BirdCreature


Page Created:    Last Modified: 8/24/2017   Last Generated: 10/22/2024

When I was a child, I use to draw stylized, side profiles of bird-like chimeras. They were not natural birds, but were more upright, like something out of Egyptian mythology.

I don't know why I did this. I liked to stylize my art and wasn't interested in realism.

Maybe it was from a book The Magic Finger by Roald Dahl that haunted me, one of the scariest books I had ever read, where duck hunters suddenly find themselves as ducks, but the ducks now have guns and begin to hunt the people.

Later, when I got older, I shot a robin with a bb gun, the only animal I ever killed besides the fish I caught and ate, and that has haunted me. I wanted to see if I could do it, use technology to bring down nature, and sure enough, it did. When I reached my 20's, I became a vegetarian for 20 years.

My father loved birds, and kept a pigeon loft on his flat roof in Tehran, and he later allowed us to have pet ducks, and eventually parakeets and cockatiels.

One day, when I was a teenager, I was standing in my front yard and saw a giant black bird fly over my house. It was bigger than an eagle or falcon, bigger than any bird I had ever seen. There were tiny birds chasing it on both of its wings, which gave me an idea of its scale. It flew behind another house and disappeared from view. Nobody else in the area saw it, and nobody else had ever seen the size or type of bird I described. I remember hearing no sound, though, which was odd considering all of the birds.

As I got older, the idea of an invisible bird creature stayed with me. In my LandmarkFilm, it was inter-dimensional, some kind of protector or guardian of something, and was as old as the earth.

Mythology is full of creatures like this. I began thinking that this creature was an archetype of man. At first, I thought it makes sense from a scientific perspective, as we probably evolved as tiny mammals to fear birds in the sky, and that pattern may have stayed with us as humans, which is one proposed reason why archetypes exist at all.

But I felt that this creature was not a creature in the past, that it is still here, but hidden from us. And if it was from a fear of birds attacking us from above, like a visual memory, then why did I always draw side profiles of them when I was a kid? Why didn't I draw birds from above, clawing down at me?

I didn't find out until later that on the cliff of the Mississippi river not far from me was an ancient painting of a "Piasa" monster, a similar creature that somebody, hundreds of years ago, had felt it important enough to paint on the cliff wall.

A little farther south down the river is Monks Mound, one of the largest earthen mounds in the world, and one of the few artifacts found there was a tablet called the Birdman, a depiction of a another bird-like man, side profile.

There is also a collection at the St. Louis Art Museum which has copper bird artifacts from other areas of Missouri that they think is related to the Mississippian culture.

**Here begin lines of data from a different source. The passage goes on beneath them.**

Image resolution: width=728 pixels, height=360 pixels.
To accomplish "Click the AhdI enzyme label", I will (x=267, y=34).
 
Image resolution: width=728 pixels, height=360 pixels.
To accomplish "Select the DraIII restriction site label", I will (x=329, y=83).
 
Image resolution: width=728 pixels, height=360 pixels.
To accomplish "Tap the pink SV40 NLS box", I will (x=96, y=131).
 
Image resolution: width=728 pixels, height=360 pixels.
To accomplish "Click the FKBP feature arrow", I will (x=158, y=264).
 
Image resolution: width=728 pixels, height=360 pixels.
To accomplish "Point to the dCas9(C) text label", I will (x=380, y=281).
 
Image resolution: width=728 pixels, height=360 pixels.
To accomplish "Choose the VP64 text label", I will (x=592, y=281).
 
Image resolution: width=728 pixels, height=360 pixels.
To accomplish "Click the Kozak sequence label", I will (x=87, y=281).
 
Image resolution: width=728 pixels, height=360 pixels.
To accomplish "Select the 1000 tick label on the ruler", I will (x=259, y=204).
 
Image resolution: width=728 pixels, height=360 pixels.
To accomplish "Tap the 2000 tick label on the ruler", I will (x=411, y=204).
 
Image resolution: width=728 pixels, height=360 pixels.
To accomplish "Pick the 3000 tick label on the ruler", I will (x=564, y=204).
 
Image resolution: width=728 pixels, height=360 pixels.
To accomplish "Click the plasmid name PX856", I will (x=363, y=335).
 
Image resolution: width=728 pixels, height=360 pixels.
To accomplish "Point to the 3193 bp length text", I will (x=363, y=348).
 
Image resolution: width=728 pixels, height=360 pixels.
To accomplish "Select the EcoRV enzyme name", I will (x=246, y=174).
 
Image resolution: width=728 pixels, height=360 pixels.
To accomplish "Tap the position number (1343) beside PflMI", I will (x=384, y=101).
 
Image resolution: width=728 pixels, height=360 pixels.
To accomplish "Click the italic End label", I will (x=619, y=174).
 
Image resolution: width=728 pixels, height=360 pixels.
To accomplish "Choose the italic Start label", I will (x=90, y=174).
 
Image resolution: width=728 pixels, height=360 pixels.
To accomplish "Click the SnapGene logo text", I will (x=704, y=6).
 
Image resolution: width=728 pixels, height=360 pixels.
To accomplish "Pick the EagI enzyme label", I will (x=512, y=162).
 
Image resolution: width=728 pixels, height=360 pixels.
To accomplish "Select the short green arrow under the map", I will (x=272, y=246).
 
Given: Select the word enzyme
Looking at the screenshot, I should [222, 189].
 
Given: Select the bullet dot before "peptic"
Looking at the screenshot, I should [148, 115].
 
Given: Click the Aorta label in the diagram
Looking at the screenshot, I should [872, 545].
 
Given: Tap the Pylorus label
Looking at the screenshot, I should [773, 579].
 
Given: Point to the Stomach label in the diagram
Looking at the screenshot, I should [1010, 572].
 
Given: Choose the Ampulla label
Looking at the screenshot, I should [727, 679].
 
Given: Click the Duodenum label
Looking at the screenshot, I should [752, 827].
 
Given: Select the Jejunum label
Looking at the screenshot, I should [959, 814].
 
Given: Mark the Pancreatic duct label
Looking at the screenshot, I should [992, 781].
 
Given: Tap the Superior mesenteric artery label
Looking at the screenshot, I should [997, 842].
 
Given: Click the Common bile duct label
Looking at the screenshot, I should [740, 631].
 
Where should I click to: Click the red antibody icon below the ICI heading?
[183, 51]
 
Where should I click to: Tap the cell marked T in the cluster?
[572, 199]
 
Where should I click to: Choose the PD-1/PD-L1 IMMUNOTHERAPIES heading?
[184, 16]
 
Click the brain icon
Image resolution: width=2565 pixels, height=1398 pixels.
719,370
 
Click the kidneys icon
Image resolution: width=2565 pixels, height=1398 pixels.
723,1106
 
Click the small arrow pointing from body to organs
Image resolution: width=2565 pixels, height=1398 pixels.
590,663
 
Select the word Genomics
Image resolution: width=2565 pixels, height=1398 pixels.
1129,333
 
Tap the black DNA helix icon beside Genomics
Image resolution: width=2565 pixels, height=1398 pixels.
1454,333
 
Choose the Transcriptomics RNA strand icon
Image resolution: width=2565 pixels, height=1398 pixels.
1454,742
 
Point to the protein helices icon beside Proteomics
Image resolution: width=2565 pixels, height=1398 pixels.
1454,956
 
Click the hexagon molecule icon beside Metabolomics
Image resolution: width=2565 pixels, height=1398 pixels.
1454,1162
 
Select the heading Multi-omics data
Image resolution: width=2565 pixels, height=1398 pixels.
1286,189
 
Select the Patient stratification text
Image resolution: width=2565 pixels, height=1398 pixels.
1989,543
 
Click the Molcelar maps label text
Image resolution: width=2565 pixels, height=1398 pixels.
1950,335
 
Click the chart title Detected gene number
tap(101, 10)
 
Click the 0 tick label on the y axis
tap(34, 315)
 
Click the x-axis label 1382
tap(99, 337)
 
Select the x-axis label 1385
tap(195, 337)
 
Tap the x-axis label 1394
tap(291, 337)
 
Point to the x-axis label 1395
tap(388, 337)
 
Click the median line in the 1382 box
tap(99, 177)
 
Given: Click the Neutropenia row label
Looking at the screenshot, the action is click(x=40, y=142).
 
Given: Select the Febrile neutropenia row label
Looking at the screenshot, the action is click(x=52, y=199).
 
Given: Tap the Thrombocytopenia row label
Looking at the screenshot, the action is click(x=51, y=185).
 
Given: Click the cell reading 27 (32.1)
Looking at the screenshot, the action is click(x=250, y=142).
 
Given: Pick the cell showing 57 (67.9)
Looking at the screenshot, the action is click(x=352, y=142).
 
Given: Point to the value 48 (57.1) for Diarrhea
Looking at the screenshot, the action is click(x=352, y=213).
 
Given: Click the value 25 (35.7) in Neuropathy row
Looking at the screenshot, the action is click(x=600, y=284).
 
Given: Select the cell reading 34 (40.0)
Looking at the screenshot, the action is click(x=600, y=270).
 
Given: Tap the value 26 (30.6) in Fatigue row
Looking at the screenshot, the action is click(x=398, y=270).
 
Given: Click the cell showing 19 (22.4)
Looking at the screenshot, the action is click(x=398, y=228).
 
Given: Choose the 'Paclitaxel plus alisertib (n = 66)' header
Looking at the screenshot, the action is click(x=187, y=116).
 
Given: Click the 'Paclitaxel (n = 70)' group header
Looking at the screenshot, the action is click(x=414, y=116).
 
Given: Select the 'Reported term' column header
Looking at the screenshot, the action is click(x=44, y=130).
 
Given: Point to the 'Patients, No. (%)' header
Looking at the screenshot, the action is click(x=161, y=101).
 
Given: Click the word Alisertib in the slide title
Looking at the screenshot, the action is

I have since been intrigued with the mothman and other mythical creatures and believe there may be some substance to this, that it may be some kind of inter-dimensional being that has been with us for a long time.

The winged bulls of ancient Assyria are also similar.

Also, curiously, is the fact that out of all of the animals of the Chinese zodiac, only one of them does not exist today, the dragon. Was that purposeful, or did the dragon actually exist when the zodiac was created?

This is a scary thought, but have you ever wondered who our predator is? Almost every species has some kind of natural predator, an animal with significant skills in hunting and catching its prey. But humans have no predators... or so we think.

If the world is fractal, and patterns we see around us repeat, we should have a predator somewhere. Perhaps that it why it is a good predator--we can't detect it. Or perhaps we are being farmed and controlled in some manner like cattle.

The bird creature archetype that I feel, though, is not so much evil as it is ominous.

One of my bird drawings became the cover of my school telephone directory one year, but at that time, I had no idea that I would have such a strong interest in telephony and communication later in life.

A bird even inspired me to build a new communication system.

Perhaps a bird, like the dark masses of passenger pigeons↗ that once blotted out the sky, is simply a messenger, a form of InformationInFlight.